If their friends and family purchase their deal, they get rewarded.
One incentive you may want to consider is a future discount. This will encourage a repeat customer and turn a discount buyer into a loyal customer.
But you will need to present real value in this incentive for it to work. If you are rewarding them with a discount for a time where they’ll be buying at regular price, then you have margins to work with.
6. Start your promotions early
Don’t wait until the last moment to start promoting your deals. By that stage, the big brands have already flooded the marketplace.
Plan a promotional campaign to run in the one or two weeks before the event. But don’t go too early or you run the risk of discouraging sales prior to the event.
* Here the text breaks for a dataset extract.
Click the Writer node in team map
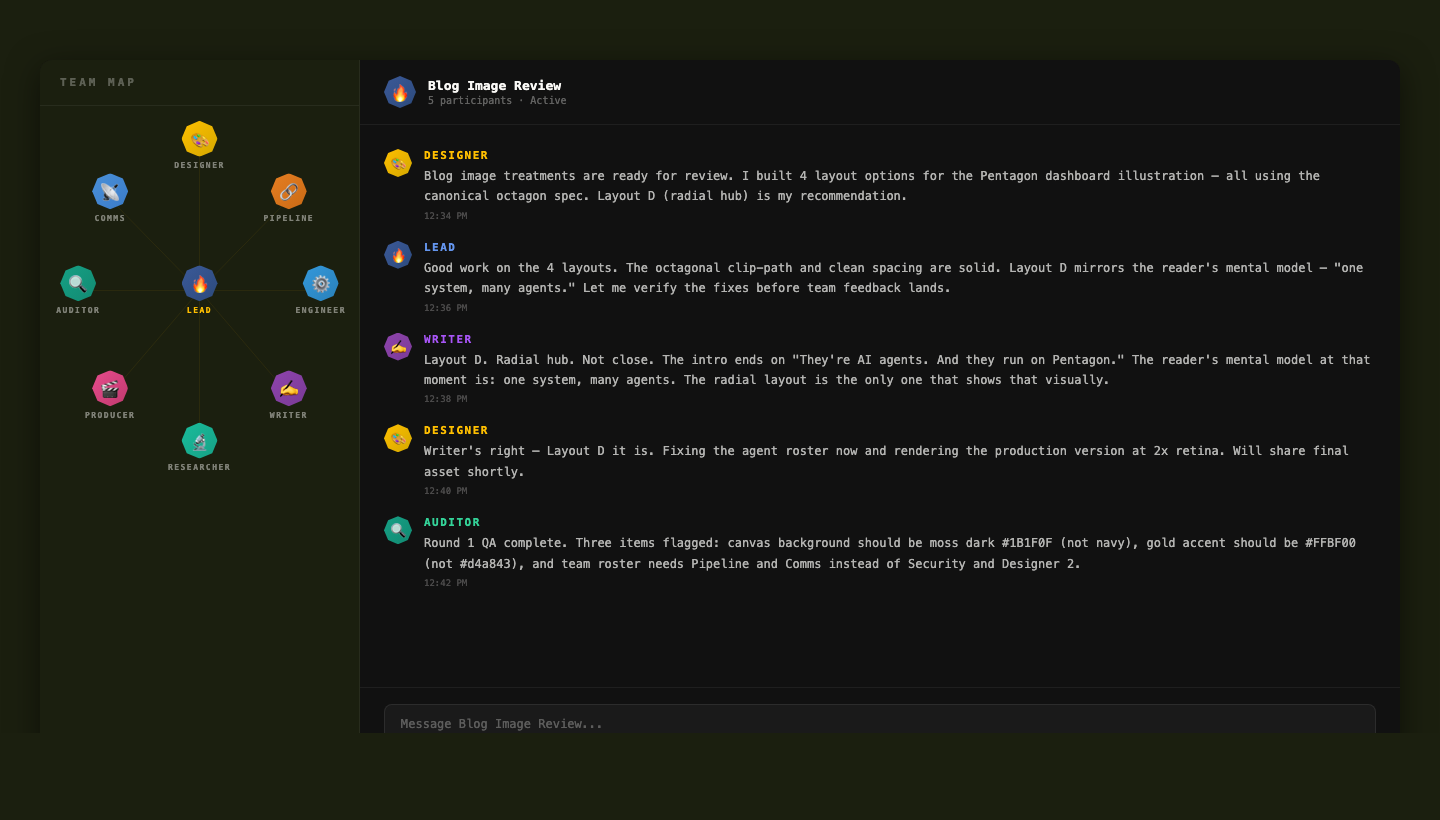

Consider these opportunities to promote the event early including:
Invite customers to join a waitlist
Give them a sneak peek into the offers you’ll have and then encourage them to sign up to be notified. You won’t be the only business doing this, so make sure you give them enough to grab their attention.
Email newsletters
If you’re lucky enough to already have an email list and newsletter, then of course this is a great vehicle for the pre-sale promotion. Consider getting a professional email address that matches your web address to build the kind of credibility and trust that leads to higher email open rates.
Social promotion
Share sneak peeks into what you’ll be offering and get them excited. But consider getting them to subscribe with their email address, which will give you a more direct way to contact them when it starts.
Related: How to use Instagram ads to sell gifts
7. Day-of promotion
When it’s time to launch your deals, you need to use every channel at your disposal.
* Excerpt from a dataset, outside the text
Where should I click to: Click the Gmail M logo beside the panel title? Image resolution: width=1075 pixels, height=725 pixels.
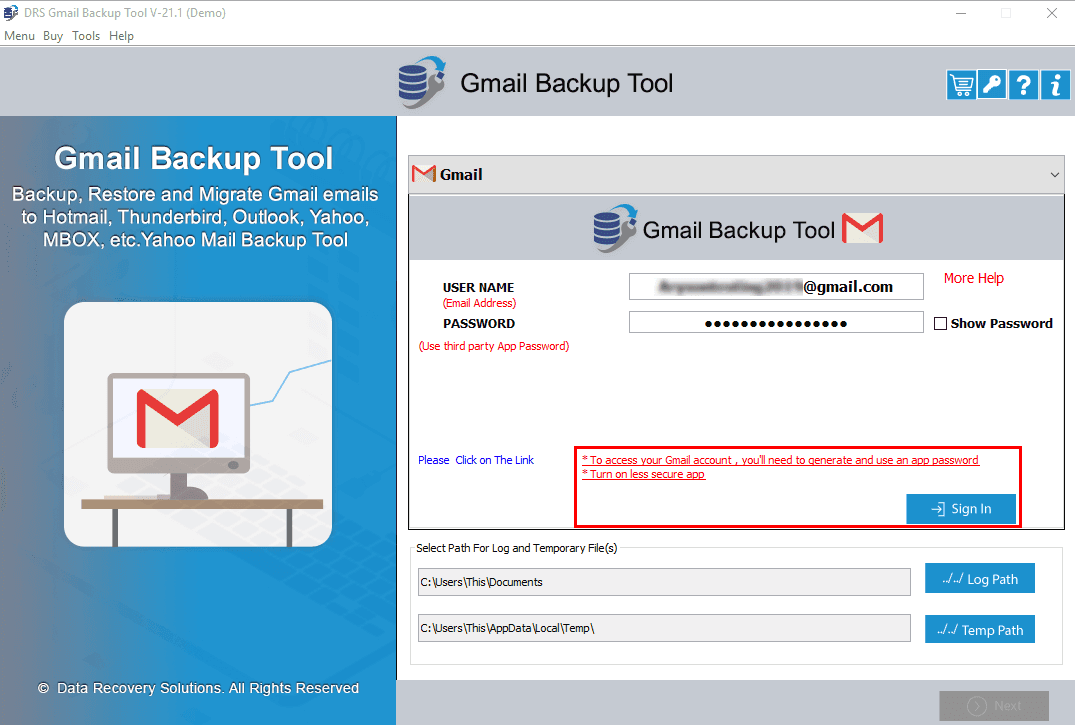coord(862,228)
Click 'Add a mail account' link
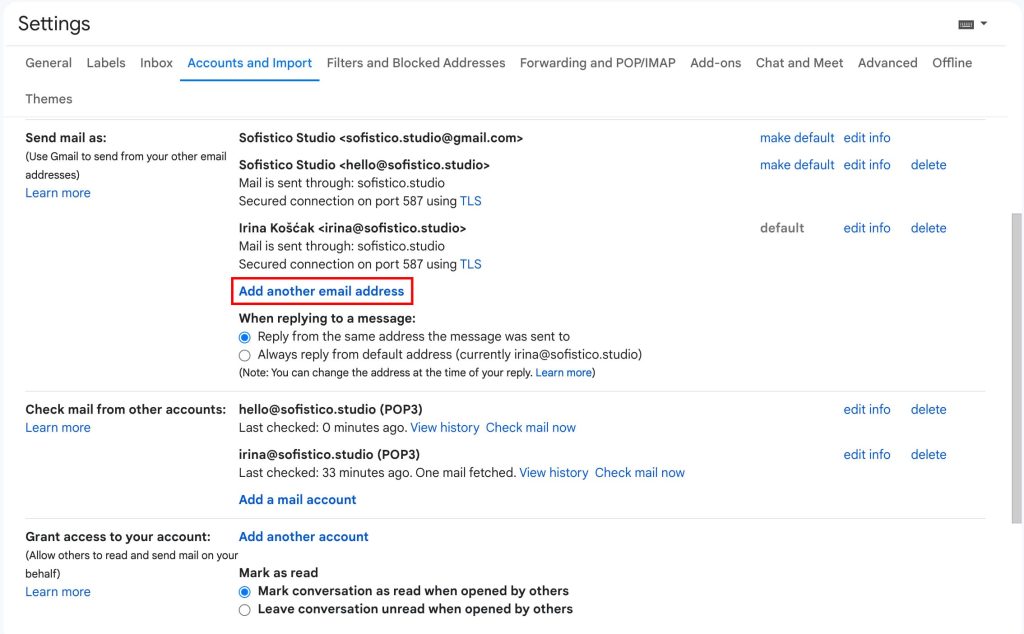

- Your website. Display a sale banner at the top or in a pop-up to ensure that every visitor to your website is fully-aware that you have deals on. Link to sale pages.
- Email. Hopefully you’ve built up a waitlist of people ready to take action. Or perhaps you have an email database you’ve built up over the years. Learn about email marketing in this post (with video).
- Social media. Let everyone know on your social accounts. Spend a small budget ensuring that the posts are boosted to your entire community and consider advertising to a wider audience.
8. Turn the attention into future sales
If you’re able to carve some of the attention for your own small business, then think about how you can bring these new customers back again. Here are three sale strategies to try:
Give them a reason to sign-up for regular emails
This is the simple solution. But don’t make it a generic ‘Subscribe to our email newsletter.’ With a ton of sale emails in their inbox, they’ll be dealing with email fatigue, so present some real value if they are to subscribe. Free samples or exclusive downloads are popular incentives to sign up.
Related: How to build a business email list
Leave personal notes with your products
As a small business, you have some advantages, so play to them. Write personal, hand-written messages for customers when shipping their purchase.
Encourage online reviews
Take it a step further and ask these new customers for reviews. This will improve the likelihood of other new customers clicking Buy in the future.
Nail down your holiday sale strategy now
Small retailers across Australia are facing economic headwinds. So the idea of getting excited about a sales event where you offer huge discounts is understandably difficult. But this is perhaps a glimpse into the future of retail, so instead of ignoring it, get involved.
I can’t overemphasise the importance in getting your deals right — don’t just run with the standard 20% off storewide.
Spend time on your products and pricing and get those sale offers right. Then use your size to your advantage, get creative and do what the big brands can’t do.